# Homemade Dust Collectors ?



## EndTuition (May 24, 2004)

I have a 1HP dust collector motor, but it has a very small bag and not a lot of suction (CFM). It would work fine for a saw or jointer but for a lathe I'm finding out you need mega suction for a large hood. It's capable of pulling a lot more air, but the very small bag it come with restricts air flow considerably. I'm not seeing much in the way of stand alone canisters I can adapt it to, so I was wondering, before I just go out and buy a cheapie, but bigger, unit if anyone has built there own caniser/collector ?


----------



## dicklaxt (Jun 2, 2005)

Hey ET check out this link,it has everything you ever need to know about DC's

Remember its the dust not the chips you are after as your #1 concern

http://www.billpentz.com/woodworking/cyclone/index.cfm

dick


----------



## Fishin-Inc (May 27, 2004)

*filters*

Just to help someone.
I you need a square filter contact me.

I you need a bag type made contact
Pokey at Filters unlimited in Baytown.


----------



## EndTuition (May 24, 2004)

Thanks for the link DL. Quite a bit of information there ! After careful consideration of everything I've read, I believe I will focus on dust removal, vs. dust collection. I have a scenario where I can exhaust the dust with no problem and that seems to be the best choice if you can. Trying to collect dust, down to the .05 micron is not an easy or cheap thing to do with out industrial strength tools. On the other hand existing dust is easy and I have everything I need except for an inline box filter to catch the big stuff. Going to convert the 1 HP portable dust collector to an extractor. I may post up pics of the progress as I go along. Wish me luck. I've had some serious sinus issues since before Christmas and I'm about scared to go near the lathe until I can be sure it's not causing it.


----------



## Hooked (Oct 15, 2004)

ET, they have a plastic 'lid' for a garbage can which will extract the big stuff. Unless you just want the joy of making your own........ Pretty cheap.
http://www.rockler.com/product.cfm?page=1515&filter=dust collector&cookietest=1


----------



## bill (May 21, 2004)

EndTuition said:


> Thanks for the link DL. Quite a bit of information there ! After careful consideration of everything I've read, I believe I will focus on dust removal, vs. dust collection. I have a scenario where I can exhaust the dust with no problem and that seems to be the best choice if you can. Trying to collect dust, down to the .05 micron is not an easy or cheap thing to do with out industrial strength tools. On the other hand existing dust is easy and I have everything I need except for an inline box filter to catch the big stuff. Going to convert the 1 HP portable dust collector to an extractor. I may post up pics of the progress as I go along. Wish me luck. *I've had some serious sinus issues since before Christmas *and I'm about scared to go near the lathe until I can be sure it's not causing it.
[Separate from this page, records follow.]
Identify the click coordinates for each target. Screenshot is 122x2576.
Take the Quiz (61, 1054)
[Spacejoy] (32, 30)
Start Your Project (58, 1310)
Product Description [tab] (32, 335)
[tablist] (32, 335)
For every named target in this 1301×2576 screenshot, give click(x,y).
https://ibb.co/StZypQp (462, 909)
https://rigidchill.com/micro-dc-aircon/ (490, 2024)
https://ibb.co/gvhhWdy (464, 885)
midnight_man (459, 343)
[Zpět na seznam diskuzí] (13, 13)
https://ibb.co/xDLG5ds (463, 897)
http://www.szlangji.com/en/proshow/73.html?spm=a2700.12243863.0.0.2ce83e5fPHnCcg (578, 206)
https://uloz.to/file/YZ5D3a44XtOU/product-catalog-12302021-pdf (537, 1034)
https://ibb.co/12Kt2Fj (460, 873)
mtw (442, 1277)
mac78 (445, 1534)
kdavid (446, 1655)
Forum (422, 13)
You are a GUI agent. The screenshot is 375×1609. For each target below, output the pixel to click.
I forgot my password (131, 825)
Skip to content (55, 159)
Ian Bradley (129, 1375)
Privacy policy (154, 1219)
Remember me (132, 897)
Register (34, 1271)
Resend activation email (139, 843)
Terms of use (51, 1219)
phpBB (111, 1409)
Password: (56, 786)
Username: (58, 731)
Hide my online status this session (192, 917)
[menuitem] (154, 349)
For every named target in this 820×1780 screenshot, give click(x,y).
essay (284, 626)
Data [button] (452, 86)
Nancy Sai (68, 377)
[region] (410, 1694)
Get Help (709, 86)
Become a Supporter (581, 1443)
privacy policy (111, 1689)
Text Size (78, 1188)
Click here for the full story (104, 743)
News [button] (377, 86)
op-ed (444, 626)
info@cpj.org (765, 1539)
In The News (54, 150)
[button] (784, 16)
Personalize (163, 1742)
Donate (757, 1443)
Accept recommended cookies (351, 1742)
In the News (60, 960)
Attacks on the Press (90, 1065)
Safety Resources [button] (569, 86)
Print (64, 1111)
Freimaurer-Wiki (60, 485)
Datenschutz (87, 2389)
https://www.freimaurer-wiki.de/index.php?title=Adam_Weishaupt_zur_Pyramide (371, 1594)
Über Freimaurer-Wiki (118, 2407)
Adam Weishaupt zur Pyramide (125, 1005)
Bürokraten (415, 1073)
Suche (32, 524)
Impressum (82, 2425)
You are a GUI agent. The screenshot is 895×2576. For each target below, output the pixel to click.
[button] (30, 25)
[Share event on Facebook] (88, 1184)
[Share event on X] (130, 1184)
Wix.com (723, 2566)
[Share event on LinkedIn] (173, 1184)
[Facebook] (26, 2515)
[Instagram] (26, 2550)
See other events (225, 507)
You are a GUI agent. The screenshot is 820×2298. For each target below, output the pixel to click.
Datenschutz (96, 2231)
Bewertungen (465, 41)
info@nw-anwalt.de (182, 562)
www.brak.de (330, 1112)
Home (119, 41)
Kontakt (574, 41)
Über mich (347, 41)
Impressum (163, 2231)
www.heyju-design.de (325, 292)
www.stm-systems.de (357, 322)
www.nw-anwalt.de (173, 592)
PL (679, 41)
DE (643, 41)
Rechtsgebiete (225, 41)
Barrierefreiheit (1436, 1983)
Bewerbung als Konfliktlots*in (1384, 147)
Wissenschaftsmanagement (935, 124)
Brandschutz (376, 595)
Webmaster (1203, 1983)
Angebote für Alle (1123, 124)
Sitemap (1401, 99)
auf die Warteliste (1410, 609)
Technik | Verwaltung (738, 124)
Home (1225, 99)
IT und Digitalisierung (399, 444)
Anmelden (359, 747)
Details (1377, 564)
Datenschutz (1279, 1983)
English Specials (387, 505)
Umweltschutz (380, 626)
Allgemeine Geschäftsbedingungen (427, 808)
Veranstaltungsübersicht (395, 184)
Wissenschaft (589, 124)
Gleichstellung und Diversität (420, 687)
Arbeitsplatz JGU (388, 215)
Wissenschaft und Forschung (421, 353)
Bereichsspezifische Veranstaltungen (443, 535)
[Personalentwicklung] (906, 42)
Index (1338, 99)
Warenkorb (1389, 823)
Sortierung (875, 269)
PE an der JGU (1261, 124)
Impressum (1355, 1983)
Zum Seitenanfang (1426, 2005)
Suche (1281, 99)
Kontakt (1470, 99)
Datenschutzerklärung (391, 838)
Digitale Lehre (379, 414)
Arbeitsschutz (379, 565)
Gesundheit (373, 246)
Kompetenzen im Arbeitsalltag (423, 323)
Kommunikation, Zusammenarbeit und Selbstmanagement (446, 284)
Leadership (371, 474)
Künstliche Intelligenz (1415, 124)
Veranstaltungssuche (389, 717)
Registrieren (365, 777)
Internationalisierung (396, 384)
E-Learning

same here....but timing for me is hard...I usually can not hear or breath good until May...I'm sure the dust is not helping...and I wear the resprator when turning

Have I ever told anyone how much I hate the cold?


----------



## Hooked (Oct 15, 2004)

After having read all the Bill Pentz stuff I bit the bullet and bought a dust collector. I may vent it outside at some point but it sure is tough to cut a hole in this nice new metal building we erected.

I'm with you Bill, when the temp drops below 80 I break out the sweatshirts.


----------



## EndTuition (May 24, 2004)

I beleive that lid from Rocklers is going to work nicely !


----------